* **Challenge**
Revise the data from the line with "Given: Click the" to the line with "click(216, 17)", replacing "sun icon" with "moon icon" and leaving all else unchanged.

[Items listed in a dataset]
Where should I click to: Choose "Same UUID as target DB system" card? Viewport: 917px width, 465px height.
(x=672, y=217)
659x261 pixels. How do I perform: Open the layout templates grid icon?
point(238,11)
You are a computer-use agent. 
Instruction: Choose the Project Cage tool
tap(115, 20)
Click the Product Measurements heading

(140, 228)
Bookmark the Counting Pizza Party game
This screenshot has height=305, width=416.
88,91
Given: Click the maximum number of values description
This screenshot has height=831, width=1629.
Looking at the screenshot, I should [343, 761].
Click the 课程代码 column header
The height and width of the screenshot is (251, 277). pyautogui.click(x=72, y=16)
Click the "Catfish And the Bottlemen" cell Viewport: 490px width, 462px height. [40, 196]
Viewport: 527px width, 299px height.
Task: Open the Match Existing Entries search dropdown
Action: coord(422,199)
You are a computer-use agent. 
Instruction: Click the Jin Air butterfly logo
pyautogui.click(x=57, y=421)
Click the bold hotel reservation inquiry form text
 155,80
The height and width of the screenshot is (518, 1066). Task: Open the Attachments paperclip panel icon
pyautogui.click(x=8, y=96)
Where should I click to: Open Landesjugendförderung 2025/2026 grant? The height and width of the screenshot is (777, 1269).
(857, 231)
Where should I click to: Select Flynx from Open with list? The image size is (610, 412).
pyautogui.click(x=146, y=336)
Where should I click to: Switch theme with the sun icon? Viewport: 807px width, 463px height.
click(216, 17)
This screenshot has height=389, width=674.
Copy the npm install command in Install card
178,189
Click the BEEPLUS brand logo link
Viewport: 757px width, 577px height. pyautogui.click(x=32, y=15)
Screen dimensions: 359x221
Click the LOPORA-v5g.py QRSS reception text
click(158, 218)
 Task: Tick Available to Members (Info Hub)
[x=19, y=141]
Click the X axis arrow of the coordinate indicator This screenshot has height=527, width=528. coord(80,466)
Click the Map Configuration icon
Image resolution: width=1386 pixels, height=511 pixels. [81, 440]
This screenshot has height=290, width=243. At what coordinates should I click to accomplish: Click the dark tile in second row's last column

* **Solution for this problem**
Given: Click the maximum number of values description
This screenshot has height=831, width=1629.
Looking at the screenshot, I should [343, 761].
Click the 课程代码 column header
The height and width of the screenshot is (251, 277). pyautogui.click(x=72, y=16)
Click the "Catfish And the Bottlemen" cell Viewport: 490px width, 462px height. [40, 196]
Viewport: 527px width, 299px height.
Task: Open the Match Existing Entries search dropdown
Action: coord(422,199)
You are a computer-use agent. 
Instruction: Click the Jin Air butterfly logo
pyautogui.click(x=57, y=421)
Click the bold hotel reservation inquiry form text
 155,80
The height and width of the screenshot is (518, 1066). Task: Open the Attachments paperclip panel icon
pyautogui.click(x=8, y=96)
Where should I click to: Open Landesjugendförderung 2025/2026 grant? The height and width of the screenshot is (777, 1269).
(857, 231)
Where should I click to: Select Flynx from Open with list? The image size is (610, 412).
pyautogui.click(x=146, y=336)
Where should I click to: Switch theme with the moon icon? Viewport: 807px width, 463px height.
click(216, 17)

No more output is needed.